# Questions about being an officer



## Guest (Nov 30, 2004)

Ok, This is my first post on these forums. My name is Zac. I am an 18 year old male from Lynn, Massachusetts. I am currently enrolled at the University of Massachusetts Dartmouth for Pre-Medicine, but am finding it to be dull, and not what I want to do with my life. As many kids have, I used to entertain ideas of becoming a police officer. Not just any police officer, but a K9 officer. I had a fully trained German Sheppard from the Chzeck Republic as a kid. So Now I am at a crossroads in my life when I am not sure what to do. The last couple of weeks, I have had this itch about becoming a police officer. I was wondering many things. My gereral question is What does it take to become a police officer? Also, What does it take to become a k9 officer? What kind of college degree would I need, or could I start training now, and go to school too? Also, do you get financial help going to school for your degree if your also training to be a police officer? Any help, or information would be awesome. I really have no idea what is required to be an officer, so please don't leave anything out


----------



## copchika911 (Oct 26, 2004)

First things first..Sign up to take the Civil Service Test in April. AND STUDY!! Trying to be a Police Officer in MA is like chewing on broken glass.....

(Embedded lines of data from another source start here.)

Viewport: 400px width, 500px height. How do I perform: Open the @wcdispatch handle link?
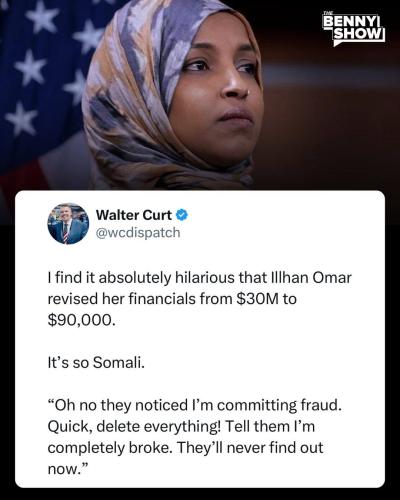[138, 233]
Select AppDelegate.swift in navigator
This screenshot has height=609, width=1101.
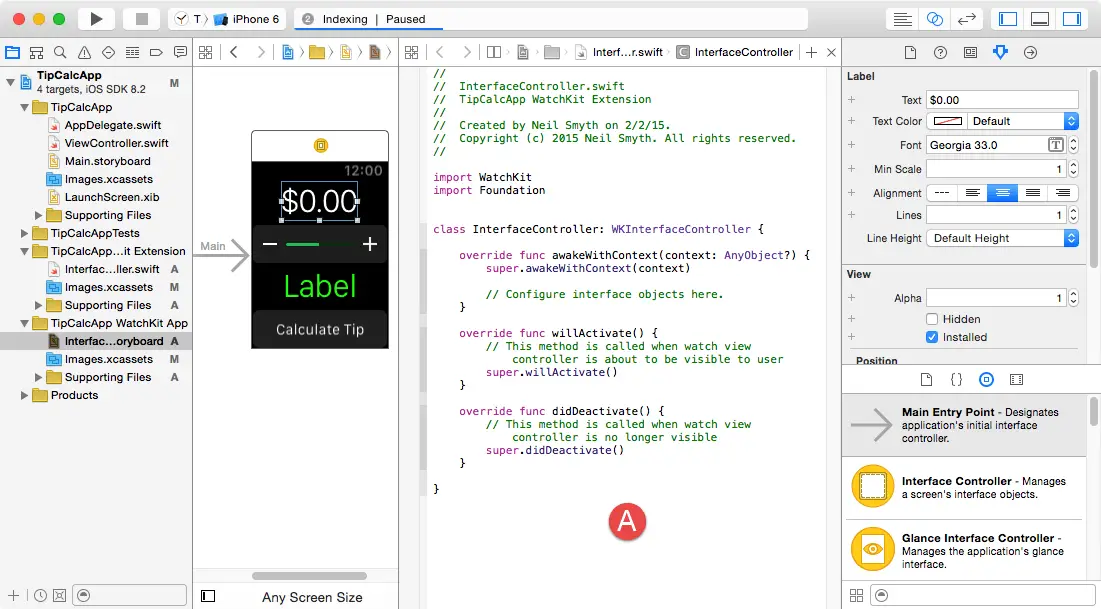click(x=112, y=125)
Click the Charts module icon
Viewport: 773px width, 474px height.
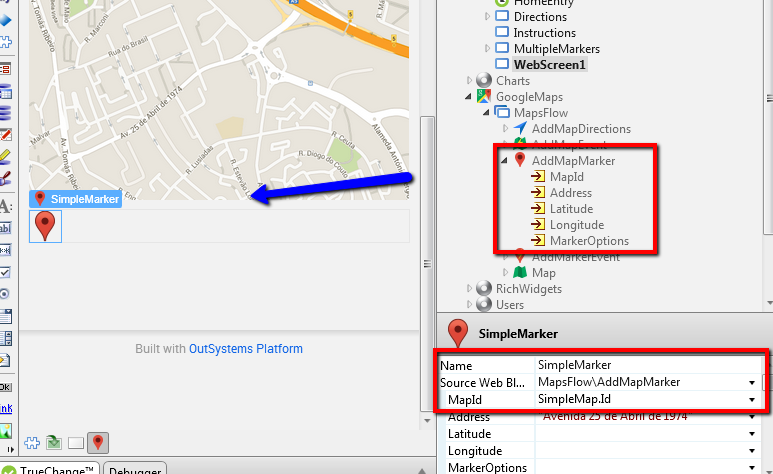(x=484, y=81)
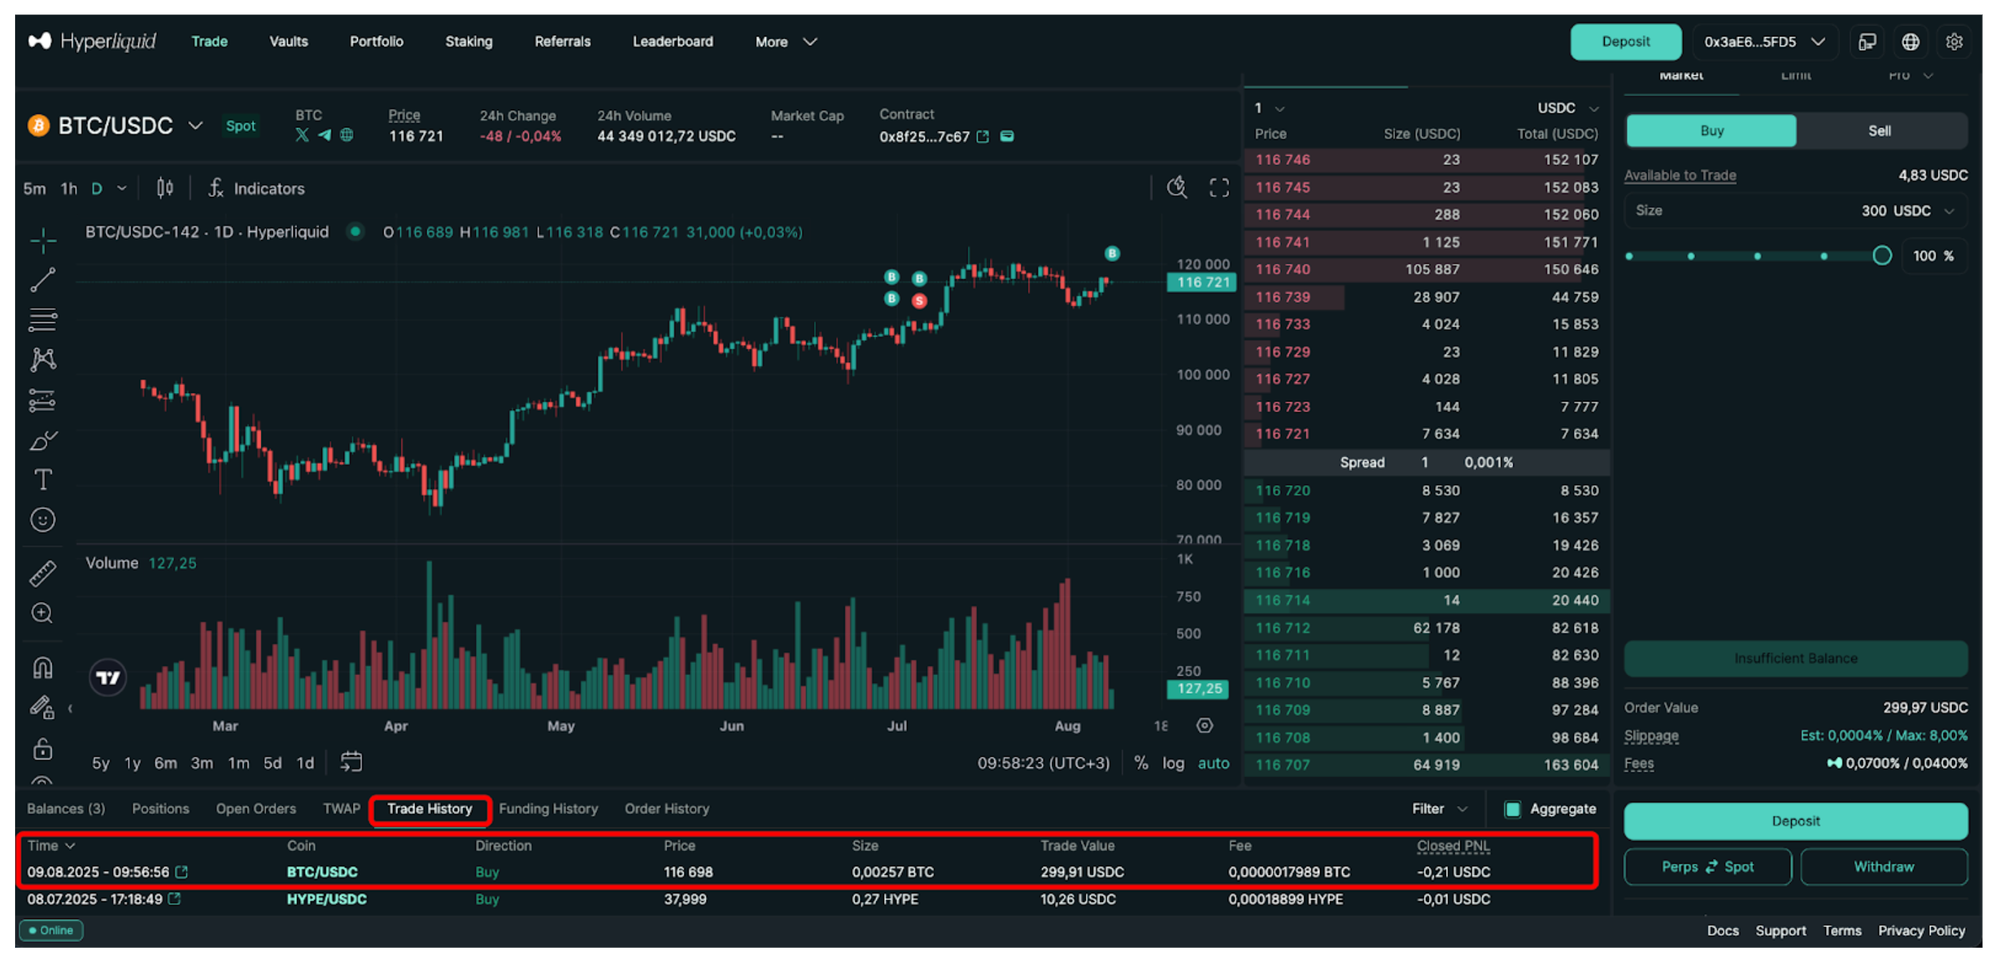Select the trend line drawing tool
The width and height of the screenshot is (2000, 965).
pos(42,281)
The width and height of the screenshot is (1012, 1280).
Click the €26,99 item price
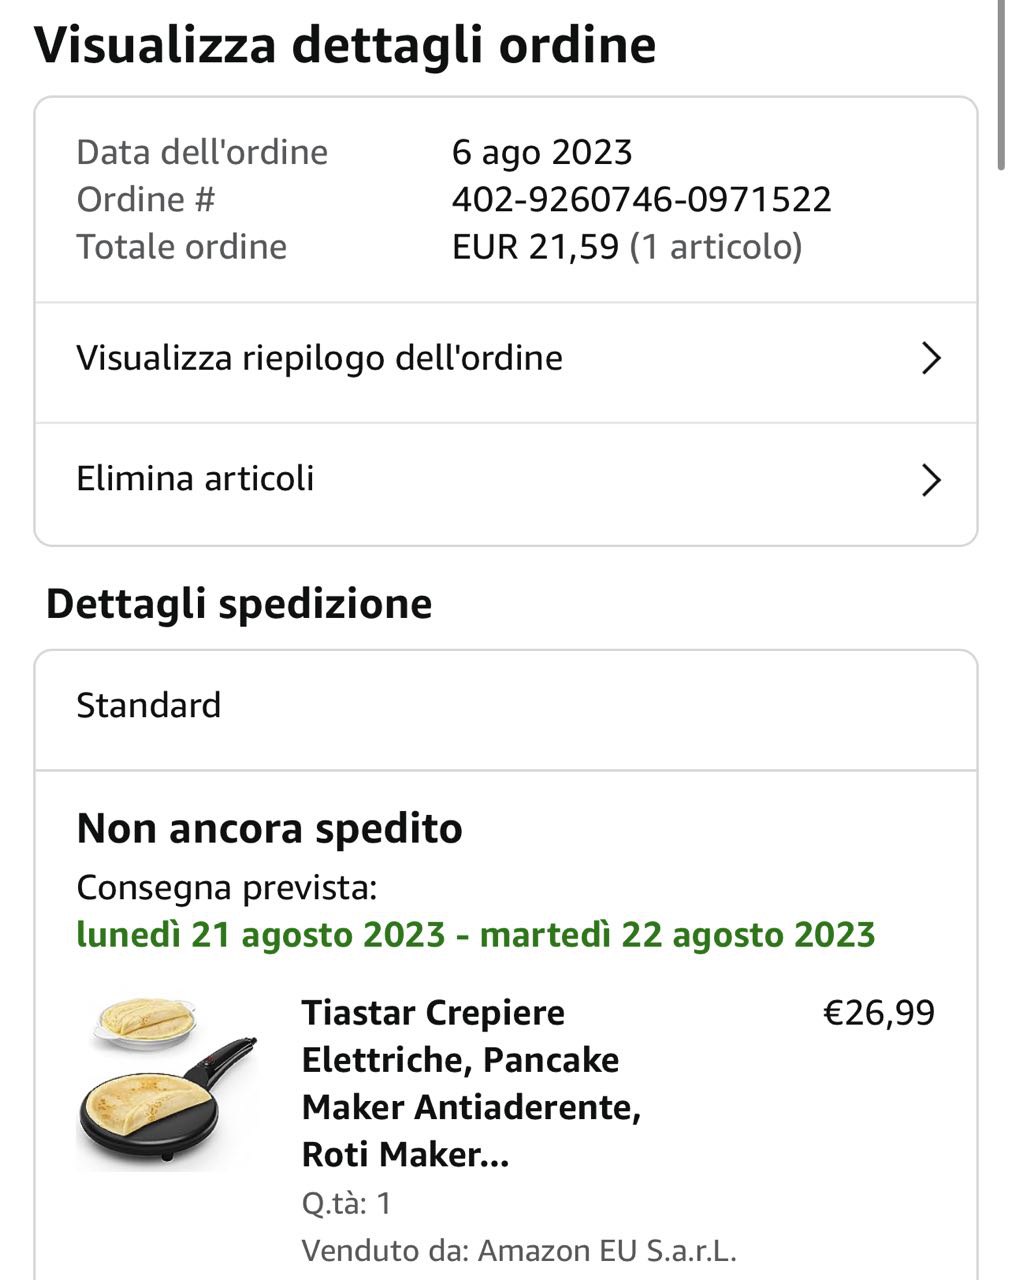click(x=879, y=1013)
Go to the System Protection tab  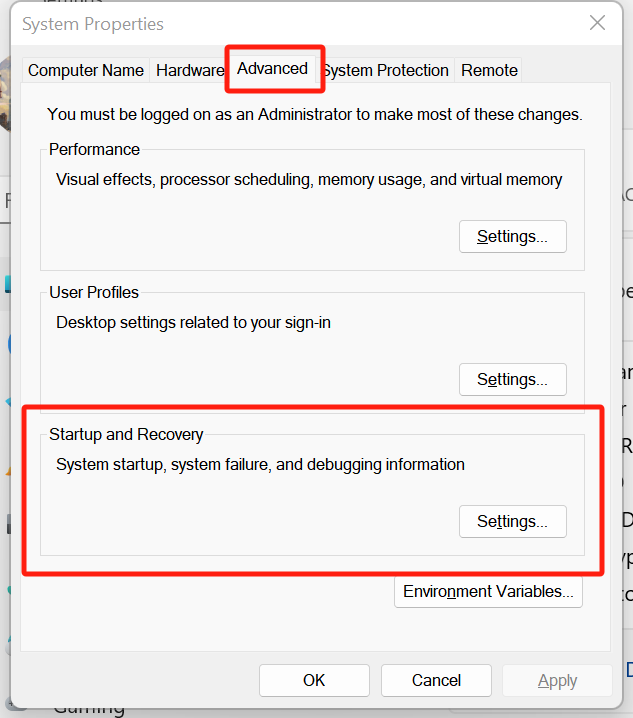point(386,70)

It's great to have a Criminal Justice Degree obviously, but a Business degree is right up there and will help you out more so if you decide to change your mind again in the near future. I have my Associates Degree in Criminal Justice and My BA in Business. I'm also going back for my Masters in Law. As many people can tell you on this site, being a PO is hard work and many people get burt out...so like I said.. it's only going to help you if you have something to fall back on. Plus.. there's nothing like a police officer that knows the law first hand. They're a MAJOR help!

Depending on the department.., SD or a PD.... the training requires different things. Most places you have to put in your time first and then apply to be a K-9 officer. There is a lot of training....you and your dog HAVE to work together and that's sometimes tough to find a good match. But it's a great position and the dogs are awesome! 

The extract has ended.